With respect to security, the standards of HIPAA are not clearly defined at this moment, but they are just as critical to the future success of electronic integration. In August of 1998, the department of Health and Human Services proposed security standards for electronic health data. "The proposals we are making will set a national standard for protecting the security and integrity of medical records when they are kept in electronic form," stated Health and Human Services Secretary Donna Shalala. "It is crucial to have these standards, as we move increasingly towards electronic medical records. But it is also not enough. In addition, we urgently need new legal protections to safeguard the privacy of medical records in all forms." Under HIPPA, Congress is given until August of 1999 to enact privacy protections. If Congress fails to act by that time, HIPAA authorizes the Secretary to implement privacy protections by regulations.

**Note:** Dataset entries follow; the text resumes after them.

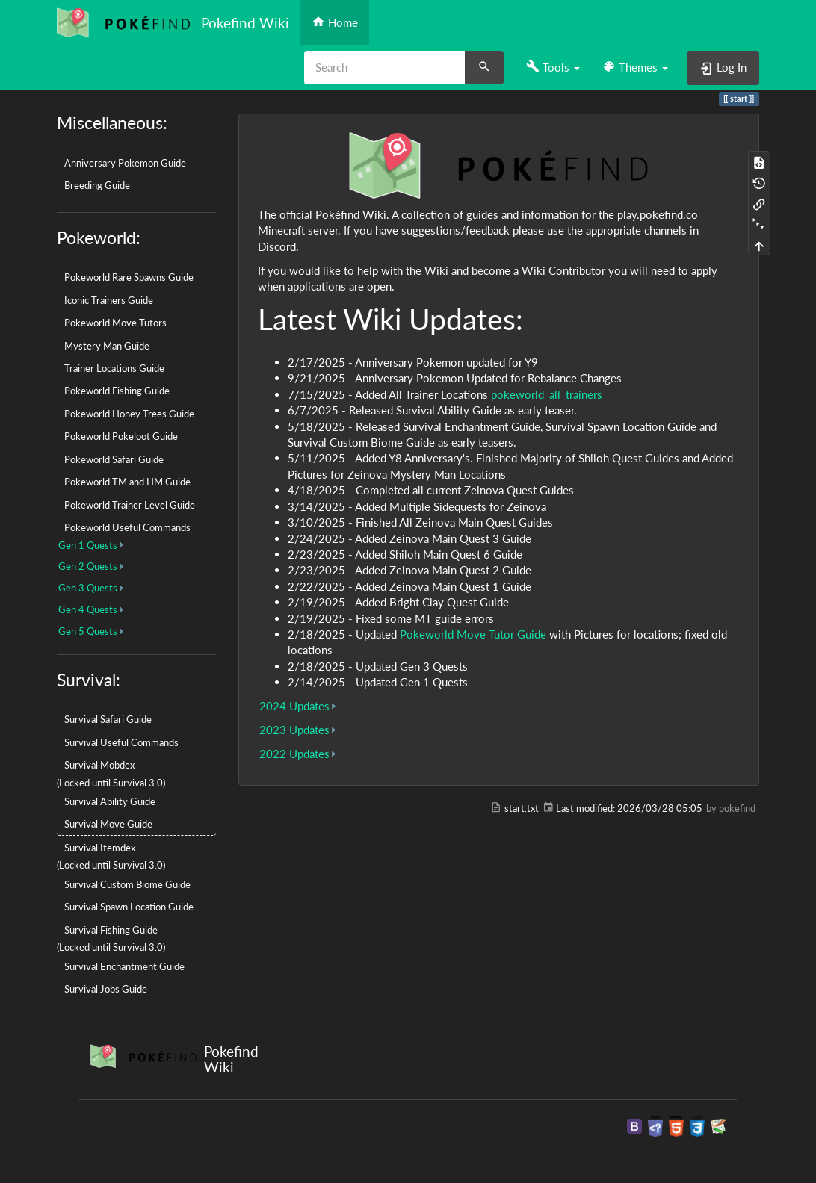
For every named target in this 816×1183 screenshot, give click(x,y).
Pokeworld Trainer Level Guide (129, 505)
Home (335, 22)
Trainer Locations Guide (114, 368)
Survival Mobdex (99, 765)
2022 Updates (294, 753)
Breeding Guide (97, 185)
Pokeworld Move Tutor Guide (473, 634)
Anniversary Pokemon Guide (125, 163)
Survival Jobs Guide (105, 989)
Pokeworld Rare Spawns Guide (129, 277)
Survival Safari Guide (108, 719)
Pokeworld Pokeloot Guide (121, 436)
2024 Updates (294, 705)
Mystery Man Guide (106, 346)
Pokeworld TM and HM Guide (127, 482)
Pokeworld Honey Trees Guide (129, 414)
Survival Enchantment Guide (124, 966)
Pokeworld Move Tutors (115, 323)
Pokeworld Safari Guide (114, 459)
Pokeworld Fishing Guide (117, 391)
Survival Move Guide (108, 824)
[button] (553, 67)
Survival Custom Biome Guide (127, 884)
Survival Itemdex (99, 848)
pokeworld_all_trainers (546, 394)
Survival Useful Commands (121, 742)
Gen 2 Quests (87, 566)
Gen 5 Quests (87, 631)
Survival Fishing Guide (111, 930)
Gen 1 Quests (87, 545)
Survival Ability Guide (109, 801)
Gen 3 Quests (87, 588)
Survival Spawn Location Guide (129, 907)
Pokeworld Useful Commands (127, 527)
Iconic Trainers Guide (108, 300)
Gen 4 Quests (87, 609)
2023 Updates (294, 729)
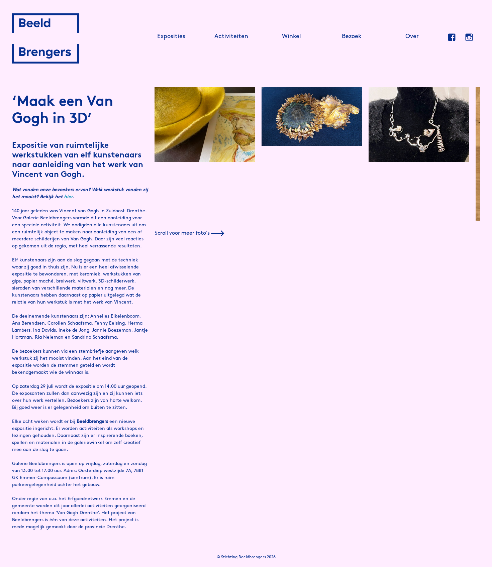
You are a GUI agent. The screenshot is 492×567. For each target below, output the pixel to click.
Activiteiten (231, 36)
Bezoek (352, 36)
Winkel (291, 36)
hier (68, 197)
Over (412, 36)
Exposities (171, 36)
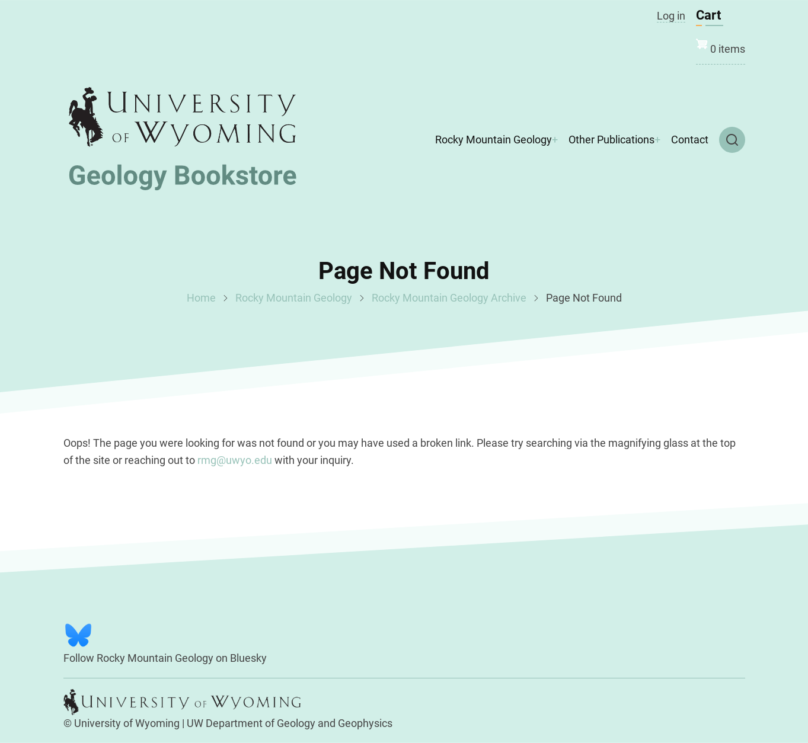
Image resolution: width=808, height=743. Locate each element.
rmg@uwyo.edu (234, 460)
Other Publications (611, 139)
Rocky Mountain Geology (493, 139)
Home (201, 298)
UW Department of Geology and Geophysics (289, 723)
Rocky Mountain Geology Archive (449, 298)
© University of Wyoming (121, 723)
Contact (689, 139)
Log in (671, 15)
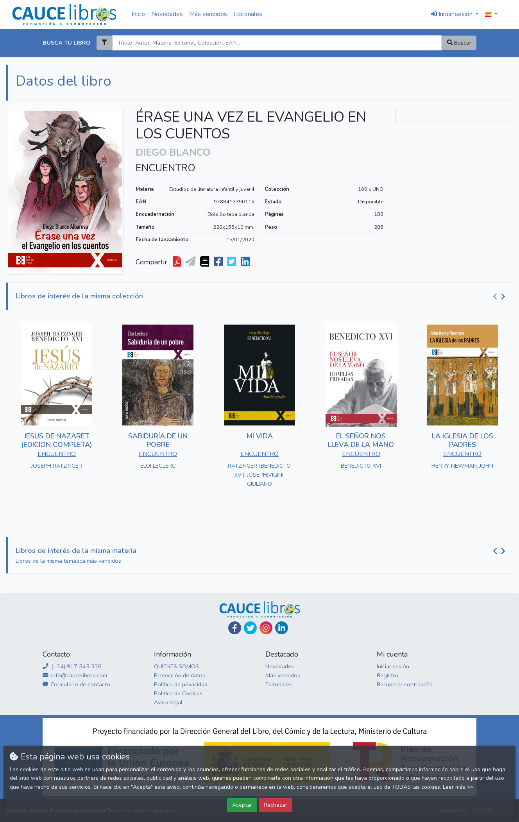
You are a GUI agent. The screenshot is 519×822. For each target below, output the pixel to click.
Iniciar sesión (393, 666)
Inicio (138, 14)
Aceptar (242, 805)
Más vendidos (208, 14)
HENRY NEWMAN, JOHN (462, 466)
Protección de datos (179, 675)
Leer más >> (458, 787)
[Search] (277, 43)
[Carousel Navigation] (500, 296)
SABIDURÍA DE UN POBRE (158, 440)
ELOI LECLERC (158, 466)
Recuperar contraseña (405, 684)
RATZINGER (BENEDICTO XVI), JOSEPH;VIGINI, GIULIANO (259, 475)
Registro (387, 675)
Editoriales (247, 14)
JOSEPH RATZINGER (56, 466)
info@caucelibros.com (75, 675)
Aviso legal (168, 702)
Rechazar (275, 805)
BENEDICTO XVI (361, 466)
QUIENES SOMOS (176, 666)
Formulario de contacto (76, 684)
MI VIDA (259, 436)
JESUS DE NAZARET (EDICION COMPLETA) (56, 440)
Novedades (167, 14)
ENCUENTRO (165, 168)
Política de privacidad (181, 684)
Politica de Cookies (178, 693)
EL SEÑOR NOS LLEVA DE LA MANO (361, 440)
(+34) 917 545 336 (72, 666)
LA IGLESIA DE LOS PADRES (462, 440)
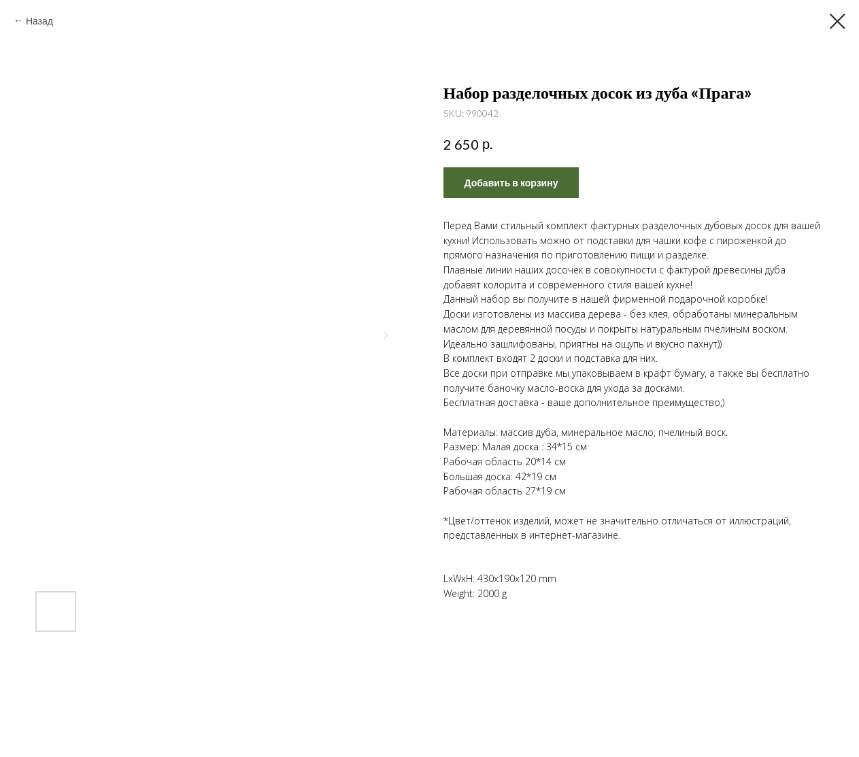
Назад (39, 21)
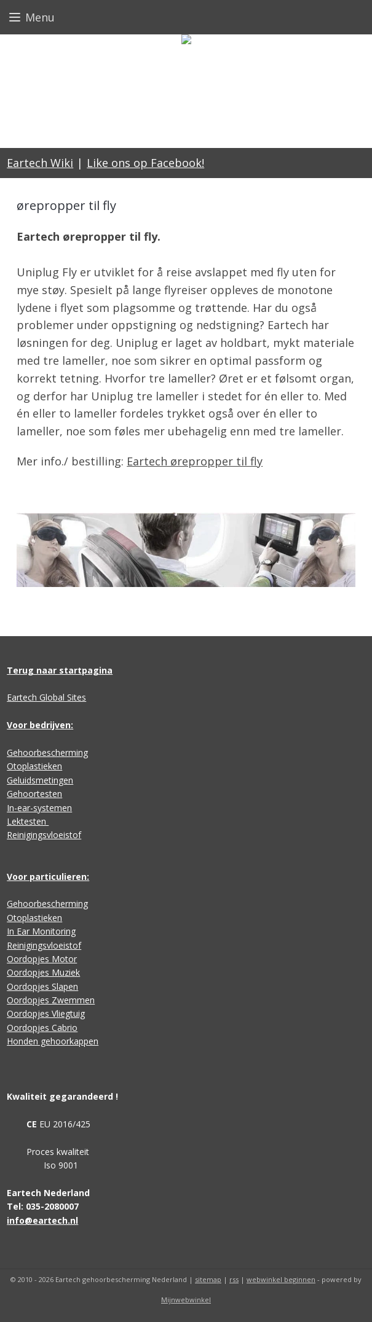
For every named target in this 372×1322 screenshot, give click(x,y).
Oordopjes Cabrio (42, 1027)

HHS proposed regulations include technical guidance as well as administrative requirements for electronic health information, especially medical records of individuals. All health plans, health care providers and health care clearinghouses that maintain or transmit health information electronically will be required to establish and maintain responsible and appropriate safeguards to ensure the integrity and confidentially of the information. The proposal also calls for an electronic signature standard, which specifies that a digital signature be used when an electronic transaction occurs. This signature will verify the identity of the person signing and the authenticity of an electronically transmitted health care document.
Again there is good and bad news when reviewing the security standards proposed. The good news is that patient confidentiality will hopefully be maintained by adhering to these standards. The bad news is that the next employee your health care organization will hire is a chief information security officer. Being compliant with security regulations will be comparable to being compliant with clinical accreditation. This ruling will not affect internal computer systems, so long as public access systems such as the Internet, are not utilized. However, downloading patient eligibility data from a payer, or transferring clinical data from a hospital system or a referring physician’s practice management system to a home health care information system, will require data encryption and a log of who has requested the data being accessed.
The best steps health care providers can do to be ready for HIPAA is to start now to understand what their software vendors are doing to be ready for implementation. New software versions may be delayed in order to become compliant with HIPAA regulations. If new automation systems are being evaluated, such evaluations should include compliance with HIPAA regulations, or at least a guarantee that they will be compliant based upon final rulings. In some cases, it may make more sense to wait on investing in certain information systems until the final regulations are know.
The stakes are high in health care EDI and becoming HIPAA compliant. The impact of implementing the final rulings will be just as dramatic in health care automation circles as the Disabilities Act was to business: expensive to implement, but with a long-term positive outcome.